§ WHAT THE TASK REQUIRES
Here is the task for the records below: repeat exactly the lines from the one with "This screenshot has height=996, width=939." to the one with "Image resolution: width=444", both included, and nothing else.

#### LISTED RECORDS ####

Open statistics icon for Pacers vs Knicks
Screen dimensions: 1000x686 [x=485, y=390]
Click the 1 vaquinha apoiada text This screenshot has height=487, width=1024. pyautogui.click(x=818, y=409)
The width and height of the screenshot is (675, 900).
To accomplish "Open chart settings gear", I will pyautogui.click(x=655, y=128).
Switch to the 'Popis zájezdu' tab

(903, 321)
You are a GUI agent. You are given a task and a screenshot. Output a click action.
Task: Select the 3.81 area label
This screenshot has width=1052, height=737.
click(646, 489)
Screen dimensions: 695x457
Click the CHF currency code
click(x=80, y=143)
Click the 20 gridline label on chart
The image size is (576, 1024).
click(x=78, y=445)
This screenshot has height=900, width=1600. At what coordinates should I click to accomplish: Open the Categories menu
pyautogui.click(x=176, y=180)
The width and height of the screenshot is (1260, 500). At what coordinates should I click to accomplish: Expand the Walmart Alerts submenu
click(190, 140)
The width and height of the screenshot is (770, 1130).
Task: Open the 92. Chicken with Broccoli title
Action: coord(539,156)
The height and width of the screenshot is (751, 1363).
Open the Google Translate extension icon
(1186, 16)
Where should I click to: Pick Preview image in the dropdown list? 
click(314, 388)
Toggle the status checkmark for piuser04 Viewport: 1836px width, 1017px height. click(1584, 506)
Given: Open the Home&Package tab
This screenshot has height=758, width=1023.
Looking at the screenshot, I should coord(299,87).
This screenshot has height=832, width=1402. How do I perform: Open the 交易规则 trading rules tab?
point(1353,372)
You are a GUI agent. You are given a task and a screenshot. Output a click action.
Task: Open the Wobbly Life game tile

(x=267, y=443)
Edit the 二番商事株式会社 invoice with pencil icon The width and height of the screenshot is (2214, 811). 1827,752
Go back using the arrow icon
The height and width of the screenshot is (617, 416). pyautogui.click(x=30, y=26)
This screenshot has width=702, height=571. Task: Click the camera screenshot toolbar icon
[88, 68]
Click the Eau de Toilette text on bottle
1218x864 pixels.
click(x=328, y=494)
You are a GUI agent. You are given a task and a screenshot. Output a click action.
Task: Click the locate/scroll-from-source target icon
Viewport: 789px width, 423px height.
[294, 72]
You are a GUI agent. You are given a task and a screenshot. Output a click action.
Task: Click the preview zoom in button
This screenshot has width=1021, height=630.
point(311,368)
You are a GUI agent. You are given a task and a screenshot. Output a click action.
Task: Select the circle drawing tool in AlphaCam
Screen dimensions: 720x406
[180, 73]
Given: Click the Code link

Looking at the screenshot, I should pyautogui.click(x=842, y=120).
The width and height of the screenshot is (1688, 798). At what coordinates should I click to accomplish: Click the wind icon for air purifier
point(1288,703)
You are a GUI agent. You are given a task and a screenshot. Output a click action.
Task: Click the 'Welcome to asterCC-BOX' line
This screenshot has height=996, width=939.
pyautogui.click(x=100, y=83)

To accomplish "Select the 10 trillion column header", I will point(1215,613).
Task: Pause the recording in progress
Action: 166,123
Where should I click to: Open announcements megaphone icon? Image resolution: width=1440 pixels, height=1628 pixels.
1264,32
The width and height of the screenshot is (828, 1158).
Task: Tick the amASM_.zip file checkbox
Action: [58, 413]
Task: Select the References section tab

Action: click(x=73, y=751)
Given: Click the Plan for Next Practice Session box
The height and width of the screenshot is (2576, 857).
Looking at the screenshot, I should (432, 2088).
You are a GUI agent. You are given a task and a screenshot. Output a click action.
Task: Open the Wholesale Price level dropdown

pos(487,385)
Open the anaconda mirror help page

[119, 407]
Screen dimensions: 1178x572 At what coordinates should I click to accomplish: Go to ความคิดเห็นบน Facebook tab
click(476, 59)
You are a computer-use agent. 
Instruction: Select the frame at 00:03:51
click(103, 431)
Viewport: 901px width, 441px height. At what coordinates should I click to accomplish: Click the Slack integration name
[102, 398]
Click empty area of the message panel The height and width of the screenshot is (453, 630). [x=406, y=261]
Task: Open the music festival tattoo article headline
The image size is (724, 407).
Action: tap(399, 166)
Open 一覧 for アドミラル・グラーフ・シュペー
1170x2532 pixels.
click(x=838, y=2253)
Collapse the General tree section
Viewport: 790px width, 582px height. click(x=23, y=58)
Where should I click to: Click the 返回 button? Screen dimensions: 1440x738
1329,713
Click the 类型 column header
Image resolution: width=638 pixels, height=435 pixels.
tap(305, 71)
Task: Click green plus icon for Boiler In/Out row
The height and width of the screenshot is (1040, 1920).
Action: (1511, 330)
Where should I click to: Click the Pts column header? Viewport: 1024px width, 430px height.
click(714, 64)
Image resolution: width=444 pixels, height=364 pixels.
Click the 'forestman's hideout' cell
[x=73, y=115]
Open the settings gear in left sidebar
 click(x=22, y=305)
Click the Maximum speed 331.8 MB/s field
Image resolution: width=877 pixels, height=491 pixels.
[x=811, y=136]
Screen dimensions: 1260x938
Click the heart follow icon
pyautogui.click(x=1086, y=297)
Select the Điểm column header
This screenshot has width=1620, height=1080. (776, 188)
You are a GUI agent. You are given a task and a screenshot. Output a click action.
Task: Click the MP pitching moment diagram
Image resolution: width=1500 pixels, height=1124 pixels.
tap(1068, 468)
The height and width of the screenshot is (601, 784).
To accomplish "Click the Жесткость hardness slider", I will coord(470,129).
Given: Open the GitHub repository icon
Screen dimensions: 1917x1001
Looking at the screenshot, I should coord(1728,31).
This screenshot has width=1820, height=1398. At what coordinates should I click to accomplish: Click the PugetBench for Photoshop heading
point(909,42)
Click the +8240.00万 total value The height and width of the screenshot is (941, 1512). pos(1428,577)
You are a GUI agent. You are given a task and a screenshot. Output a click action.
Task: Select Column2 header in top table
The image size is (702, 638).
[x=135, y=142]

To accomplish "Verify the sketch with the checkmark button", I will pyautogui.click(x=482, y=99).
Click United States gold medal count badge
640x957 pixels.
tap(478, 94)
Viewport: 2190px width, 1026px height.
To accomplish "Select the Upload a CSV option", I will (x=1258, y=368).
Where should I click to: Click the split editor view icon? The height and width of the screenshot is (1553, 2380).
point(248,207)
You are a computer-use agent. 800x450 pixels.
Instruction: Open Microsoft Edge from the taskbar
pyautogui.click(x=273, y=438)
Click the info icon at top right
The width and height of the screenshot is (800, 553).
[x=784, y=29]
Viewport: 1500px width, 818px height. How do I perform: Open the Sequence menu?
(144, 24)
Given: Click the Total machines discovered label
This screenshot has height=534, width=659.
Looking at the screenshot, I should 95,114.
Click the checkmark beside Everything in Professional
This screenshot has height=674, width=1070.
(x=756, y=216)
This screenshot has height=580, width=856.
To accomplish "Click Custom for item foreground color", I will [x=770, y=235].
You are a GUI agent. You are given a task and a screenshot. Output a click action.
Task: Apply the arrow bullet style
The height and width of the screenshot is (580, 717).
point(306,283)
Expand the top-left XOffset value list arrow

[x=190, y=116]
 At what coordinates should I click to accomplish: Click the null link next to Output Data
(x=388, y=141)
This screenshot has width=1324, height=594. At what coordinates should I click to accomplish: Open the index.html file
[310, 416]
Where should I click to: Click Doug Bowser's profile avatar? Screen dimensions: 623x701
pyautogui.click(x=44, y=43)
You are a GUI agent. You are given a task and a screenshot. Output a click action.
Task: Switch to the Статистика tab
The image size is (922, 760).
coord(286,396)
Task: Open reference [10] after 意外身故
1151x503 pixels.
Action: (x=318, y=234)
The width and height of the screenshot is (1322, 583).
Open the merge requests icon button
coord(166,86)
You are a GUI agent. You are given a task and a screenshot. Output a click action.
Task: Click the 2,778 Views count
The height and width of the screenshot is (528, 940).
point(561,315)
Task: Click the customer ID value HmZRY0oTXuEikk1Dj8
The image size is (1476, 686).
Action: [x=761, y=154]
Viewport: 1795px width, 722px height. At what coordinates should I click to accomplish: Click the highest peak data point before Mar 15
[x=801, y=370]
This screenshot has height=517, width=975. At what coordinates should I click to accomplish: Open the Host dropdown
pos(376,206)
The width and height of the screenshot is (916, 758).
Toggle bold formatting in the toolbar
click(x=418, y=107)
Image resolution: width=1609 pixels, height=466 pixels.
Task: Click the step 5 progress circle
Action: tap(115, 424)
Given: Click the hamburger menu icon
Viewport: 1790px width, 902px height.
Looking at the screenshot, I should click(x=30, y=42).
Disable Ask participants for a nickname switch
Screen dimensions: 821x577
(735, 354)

####

§ RESULT OF THE EXERCISE
This screenshot has height=996, width=939.
pyautogui.click(x=100, y=83)

To accomplish "Select the 10 trillion column header", I will point(1215,613).
Task: Pause the recording in progress
Action: 166,123
Where should I click to: Open announcements megaphone icon? Image resolution: width=1440 pixels, height=1628 pixels.
1264,32
The width and height of the screenshot is (828, 1158).
Task: Tick the amASM_.zip file checkbox
Action: [58, 413]
Task: Select the References section tab

Action: click(x=73, y=751)
Given: Click the Plan for Next Practice Session box
The height and width of the screenshot is (2576, 857).
Looking at the screenshot, I should (432, 2088).
You are a GUI agent. You are given a task and a screenshot. Output a click action.
Task: Open the Wholesale Price level dropdown

pos(487,385)
Open the anaconda mirror help page

[119, 407]
Screen dimensions: 1178x572 At what coordinates should I click to accomplish: Go to ความคิดเห็นบน Facebook tab
click(476, 59)
You are a computer-use agent. 
Instruction: Select the frame at 00:03:51
click(103, 431)
Viewport: 901px width, 441px height. At what coordinates should I click to accomplish: Click the Slack integration name
[102, 398]
Click empty area of the message panel The height and width of the screenshot is (453, 630). [x=406, y=261]
Task: Open the music festival tattoo article headline
The image size is (724, 407).
Action: tap(399, 166)
Open 一覧 for アドミラル・グラーフ・シュペー
1170x2532 pixels.
click(x=838, y=2253)
Collapse the General tree section
Viewport: 790px width, 582px height. click(x=23, y=58)
Where should I click to: Click the 返回 button? Screen dimensions: 1440x738
1329,713
Click the 类型 column header
Image resolution: width=638 pixels, height=435 pixels.
tap(305, 71)
Task: Click green plus icon for Boiler In/Out row
The height and width of the screenshot is (1040, 1920).
Action: (1511, 330)
Where should I click to: Click the Pts column header? Viewport: 1024px width, 430px height.
click(714, 64)
Image resolution: width=444 pixels, height=364 pixels.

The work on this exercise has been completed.